Film Reviews


The first of 4 late night movies in the Rotunda theatre was brilliant! With the film starting at 10pm and ending around midnight, it really was a late night event, but well worth it. I personally had work the next morning at 8am but for a future late night film event I think it would be nice to go out for a few drinks afterwards and make a bit of a night out of it!

The Pavilion gardens had a nice atmosphere at that time, people were going out or coming out of other shows and the film was only just beginning! The film itself was 'The Philadelphia Story', a 1940s' American romance, filled with glamour and humour. I hadn't watched many black and white films before, so this made a nice change for me, and I could tell other people in the audience really enjoyed the film too!

There are three more late night movies coming up this Fringe, including 'That Sinking Feeling', on the 10th of July, '2001: A Space Odyssey' on the 13th of July and ' The Orphanage' on the 17th of July. All films start at 10pm and tickets are £5, £3 children and £4 concessions.

If you are free to go to one of these films, I would highly recommended an evening in the lovely Rotunda Theatre on the green, and feel free to bring popcorn or maybe a cocktail in a can!

Alice Featherstone


A lovely Sunday afternoon was very well spent in the Rotunda theatre watching nine amazingly diverse and interesting short films. The audience was brought together to celebrate the talent of an array of films produced in the UK during the past two years. Each of the films were amazingly different eliciting different reactions from every member of the audience.

The films shown, in order were: "Sunday Worship", a poignant and incredibly moving tale portraying old age, love and loss with football and memories at the heart of it. The second was "Feathers", a beautifully made animation showing a mother and daughter relationship, depicting a young girl who wakes up one morning covered in feathers.The way the daughter quite literally has to flee the nest had me tearing up!

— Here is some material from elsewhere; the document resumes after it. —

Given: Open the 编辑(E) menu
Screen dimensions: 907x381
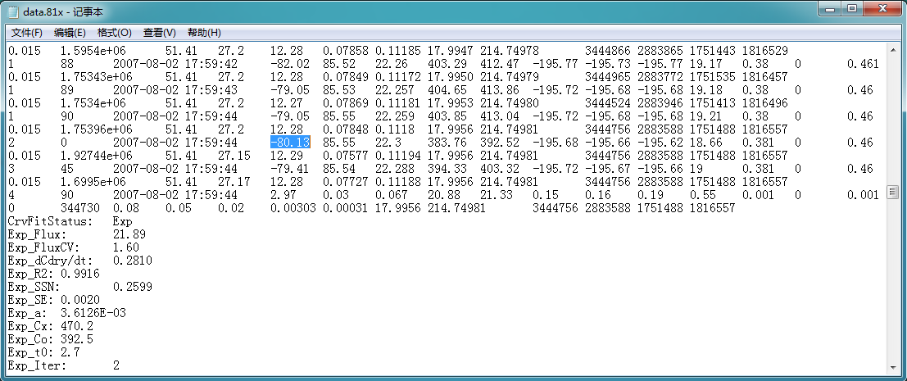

"Folkland" was the next film offering a look into the history of Langport, a small town in Somerset. The film was very scenic and had a voiceover by the filmmaker, Sean Martin who had a personal interest in the town.

Next was the award-winning "The Silent Child", which again had me crying by the end of it! This film, which was inspired by real events, centres on a deaf four-year-old girl, Libby who feels isolated and ignored by her busy family. She finds her voice through sign language through social worker Joanne, and the short sends a very important message to the education system regarding raising awareness for deaf children.

We then had a 10-minute interval to get a a drink and reflect on the films we had just watched; I returned with a coffee and an eagerness to see the next five films. The fifth was "A Boat Retold", which told the story of restored Orkney boat Broad Bay as it sets off for the Shiant Islands, showing the history of the boat over three generations. Gorgeously visual, the film portrayed Hebridean island traditions and the skills and theory behind building and sailing a boat.

"In the Making" was the shortest of all the films but that by no means detracted from lovely it was as it portrayed Jimmy Khin and his metal-crafting paying close attention to how he made his pots and his passion for this work.

"Crimson" was a very authentic-looking tale about female pirates set in 18th-century China. Vibrant and grippingly directed, it explored relationships and life-changing decisions.

The next film, "These Broken Wings" was an incredibly poignant tale of a troubled young man, recovering and moving on after an accident. It was exceptional when it came to capturing memories and moments with the person you love as well as depicting the experience of trauma.

The last film, and in my opinion the most ominous and distressing, was "Beasts", a violent story depicting one man's way of getting revenge.

So that was it! Each film was completely different to the last and offered a rollercoaster of emotions, with themes ranging from the familiar story of growing old in "Sunday Worship", to the distressing truth of a family failing to come to terms with their deaf daughter in "The Silent Child" or the aggression of a vigilante handyman in "Beasts." The varied short films shown in the atmospheric Rotunda theatre made for a diverse and entertaining Sunday afternoon.